▸ Exercise aim
No pictures, please. Output the lines from the start of the data through the line that contains "Given: Focus the Ma recherche search field", both included, exactly as they stand.

▸ Data
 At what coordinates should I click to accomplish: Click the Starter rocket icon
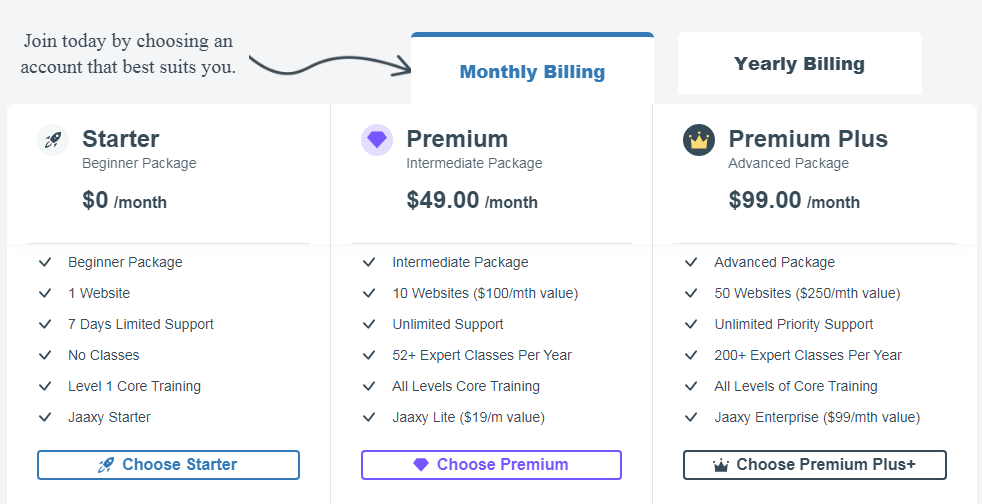coord(53,140)
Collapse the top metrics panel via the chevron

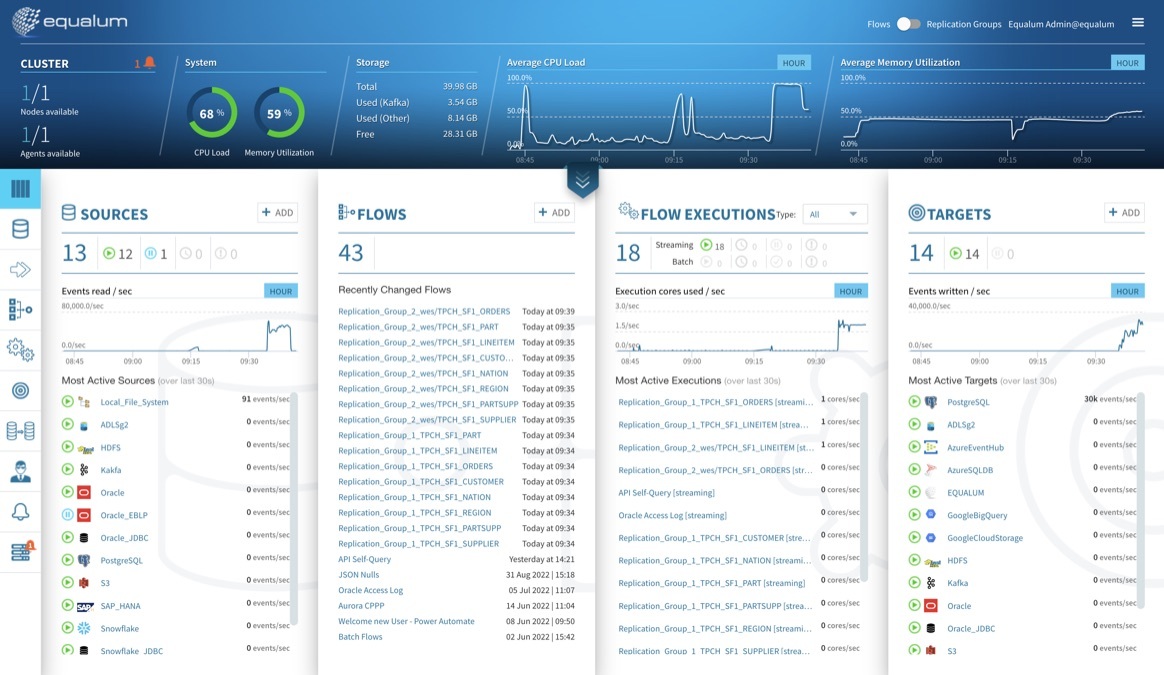[x=582, y=181]
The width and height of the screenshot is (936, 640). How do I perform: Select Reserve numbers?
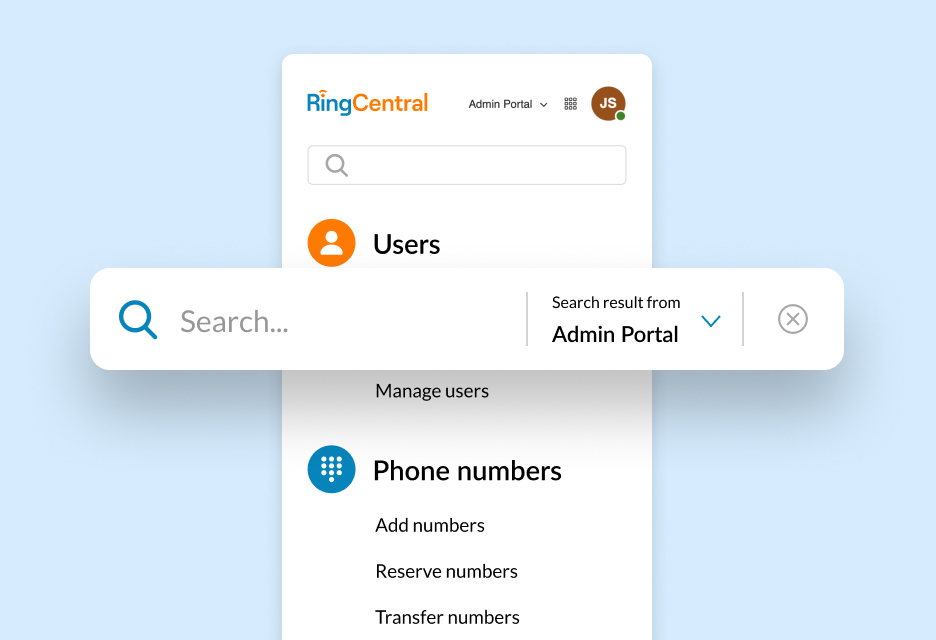click(446, 570)
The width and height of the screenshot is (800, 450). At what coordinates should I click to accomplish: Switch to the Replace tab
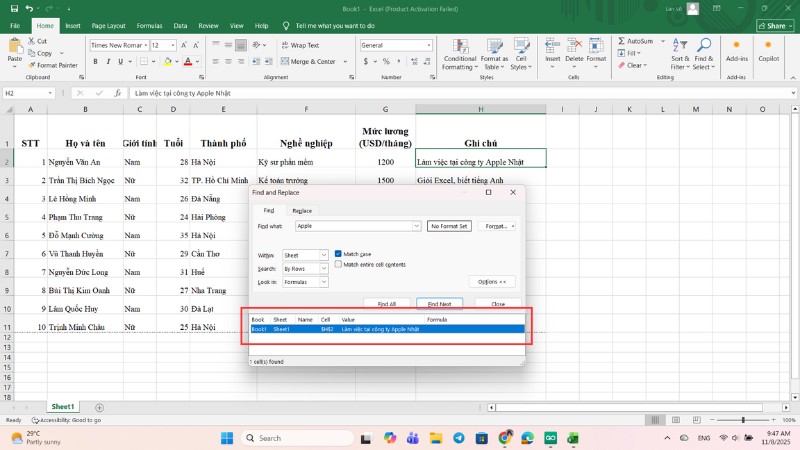click(301, 211)
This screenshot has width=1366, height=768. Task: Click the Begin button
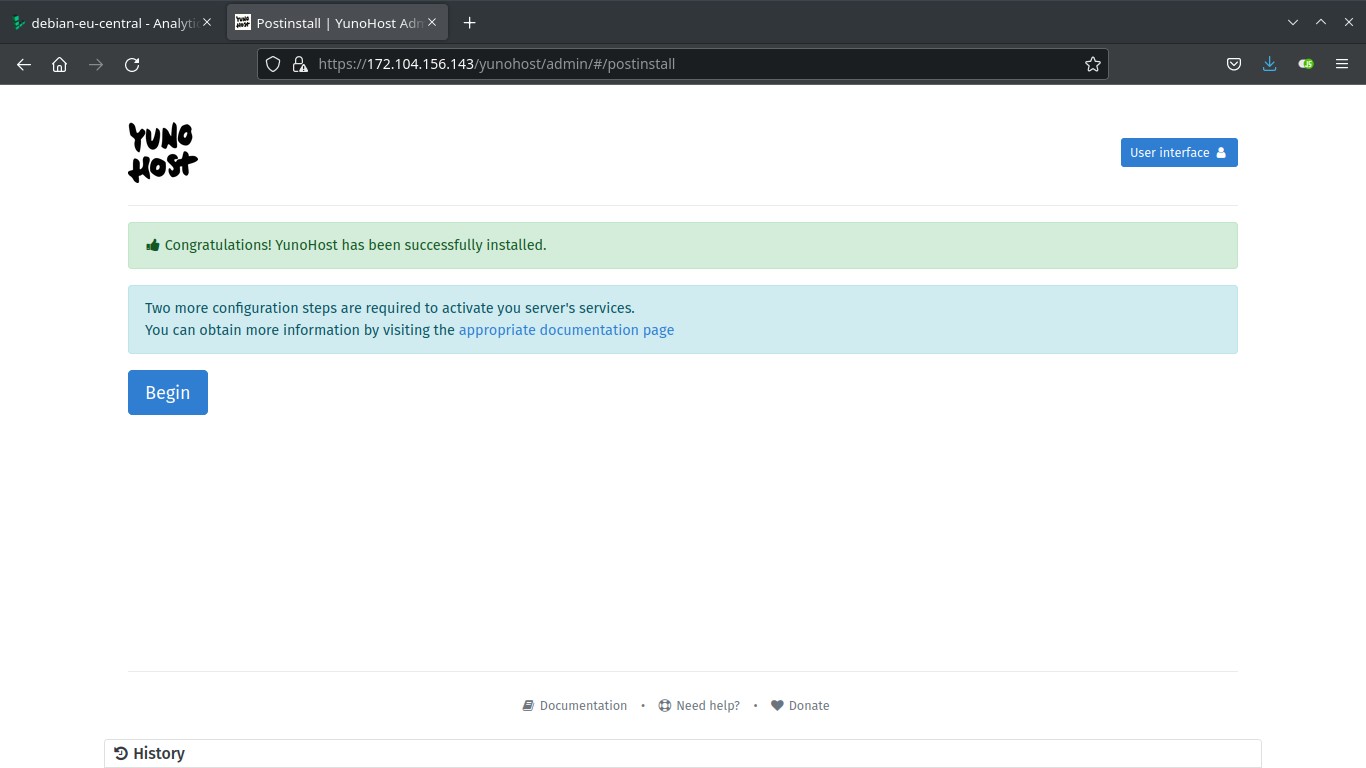[x=168, y=392]
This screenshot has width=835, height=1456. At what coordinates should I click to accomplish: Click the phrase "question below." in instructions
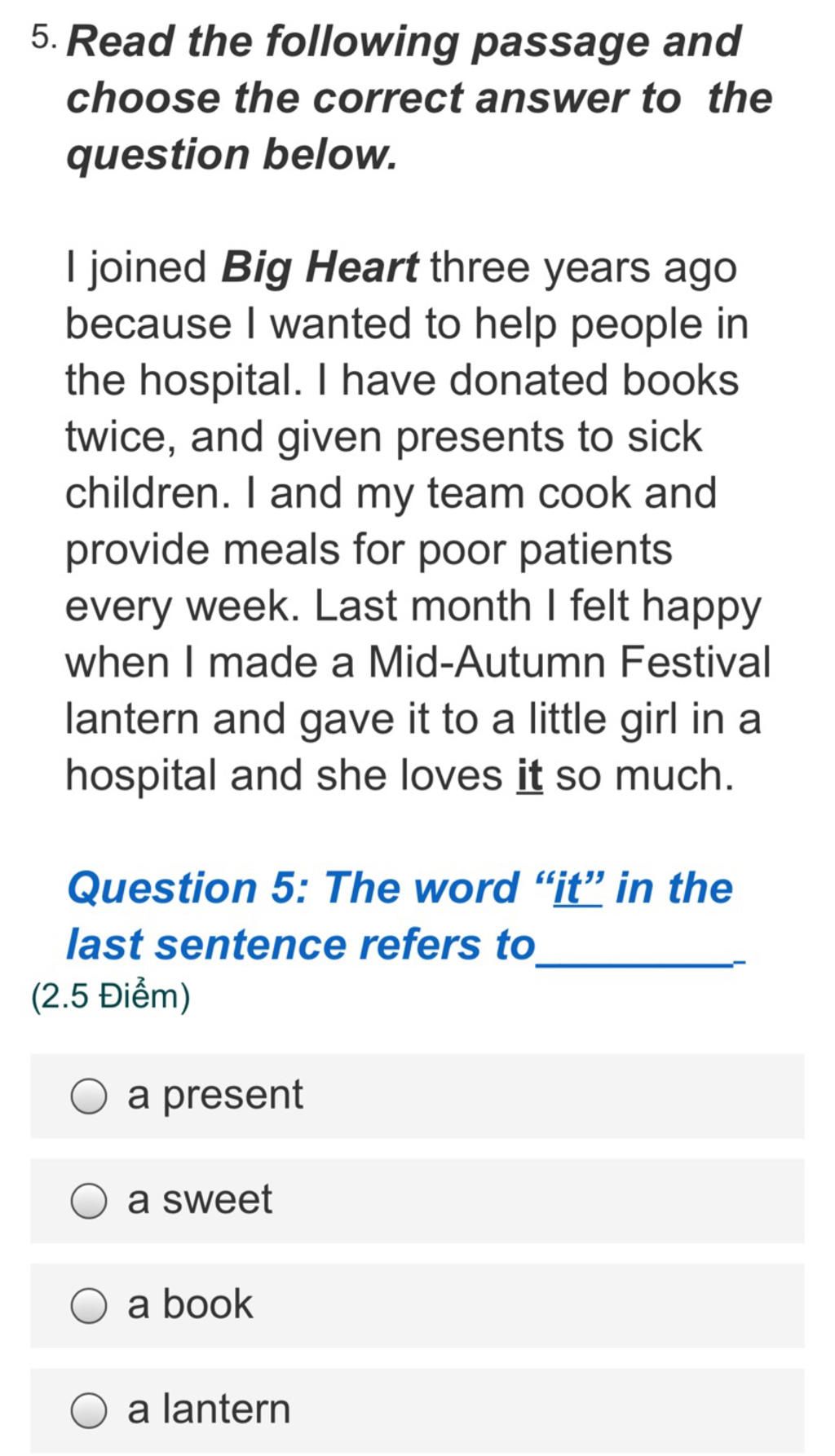tap(232, 155)
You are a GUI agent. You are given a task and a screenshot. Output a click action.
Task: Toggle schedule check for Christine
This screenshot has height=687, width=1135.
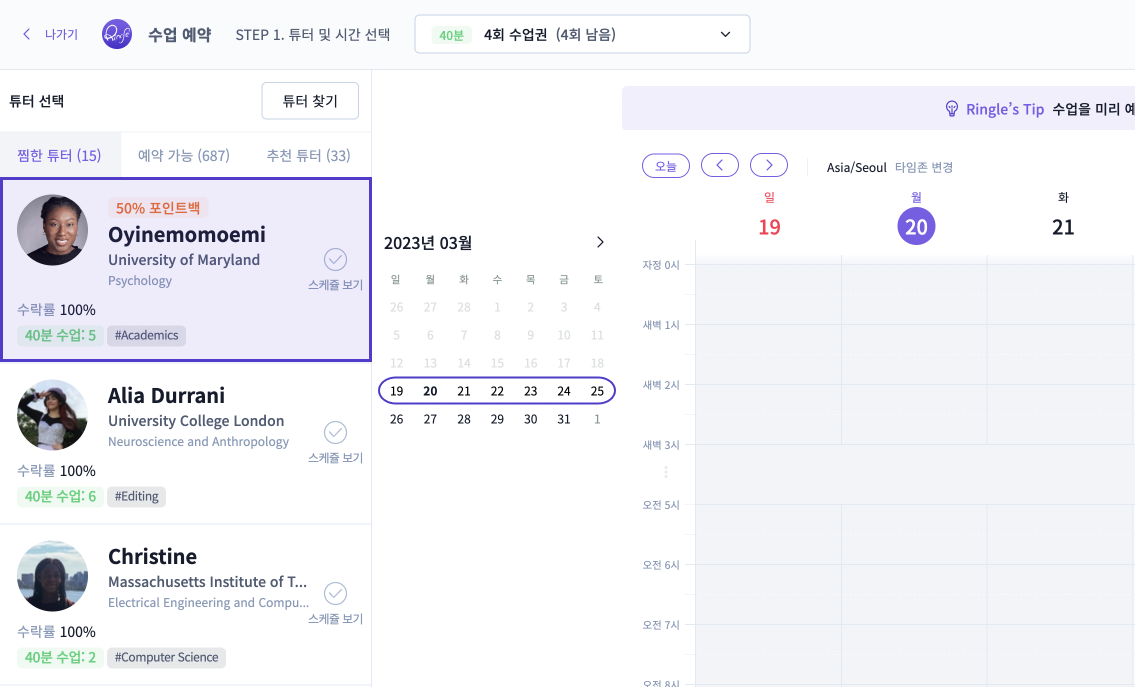(335, 594)
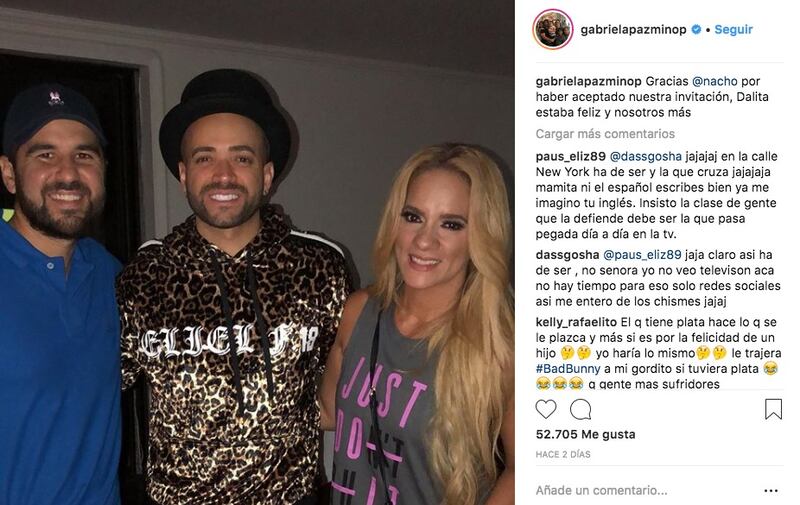This screenshot has width=800, height=505.
Task: Click the @paus_eliz89 mention in reply
Action: point(642,255)
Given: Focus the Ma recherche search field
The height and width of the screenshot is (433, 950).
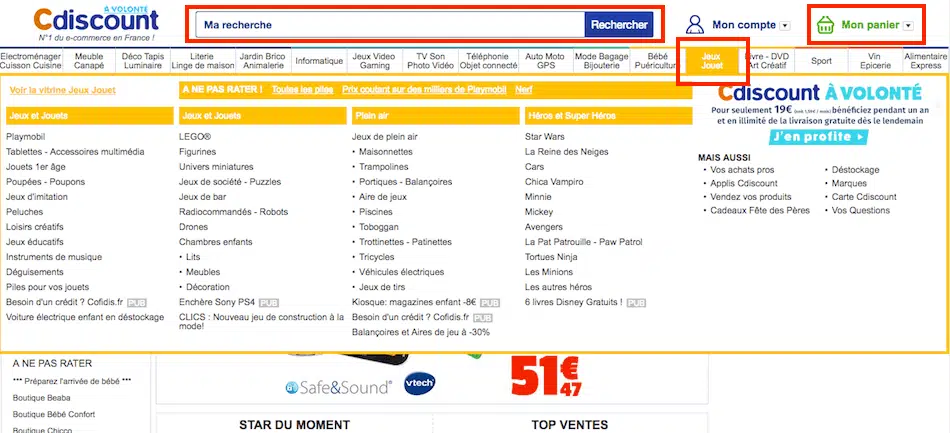Looking at the screenshot, I should coord(388,24).
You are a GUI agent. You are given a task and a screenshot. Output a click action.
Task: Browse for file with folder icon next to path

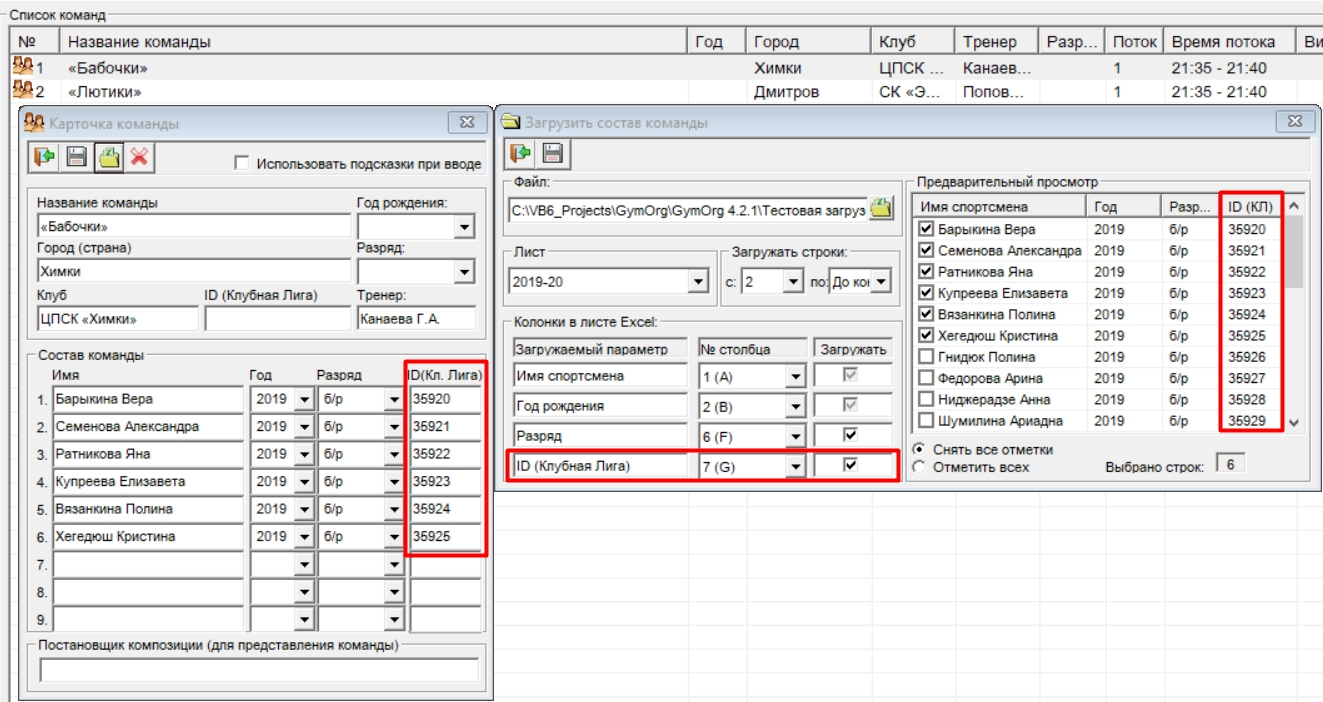click(880, 209)
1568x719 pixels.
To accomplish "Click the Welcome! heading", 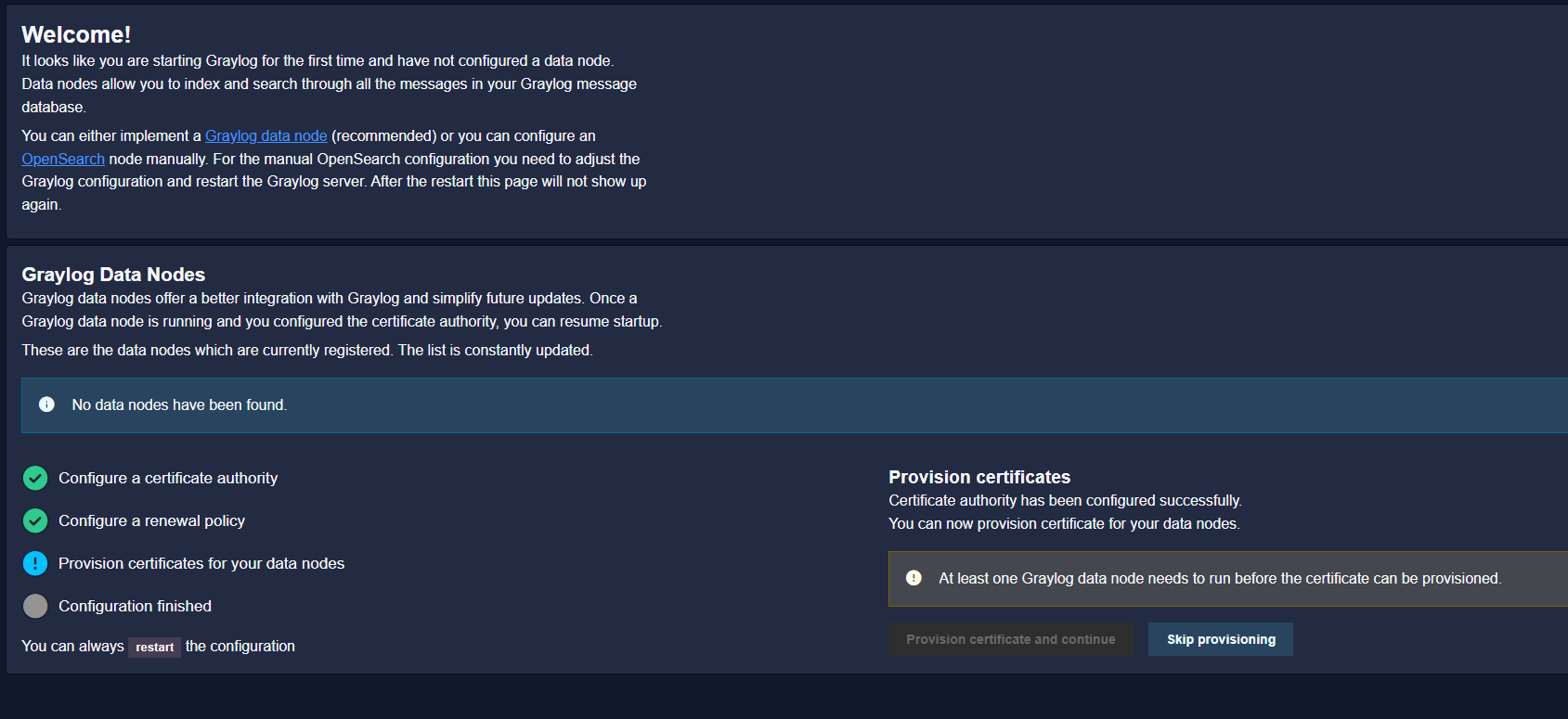I will tap(76, 34).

▸ Solved problem
 At what coordinates should I click to accomplish: Click the Starter rocket icon
coord(53,140)
Collapse the top metrics panel via the chevron

[x=582, y=181]
The width and height of the screenshot is (936, 640). How do I perform: Select Reserve numbers?
click(446, 570)
The width and height of the screenshot is (800, 450). At what coordinates should I click to accomplish: Switch to the Replace tab
click(301, 211)
This screenshot has width=1366, height=768. Task: Click the Begin button
[x=168, y=392]
This screenshot has width=835, height=1456. At what coordinates should I click to accomplish: Click the phrase "question below." in instructions
tap(232, 155)
You are a GUI agent. You are given a task and a screenshot. Output a click action.
Task: Toggle schedule check for Christine
This screenshot has height=687, width=1135.
(335, 594)
This screenshot has width=800, height=505.
Task: Click the @paus_eliz89 mention in reply
Action: point(642,255)
Given: Focus the Ma recherche search field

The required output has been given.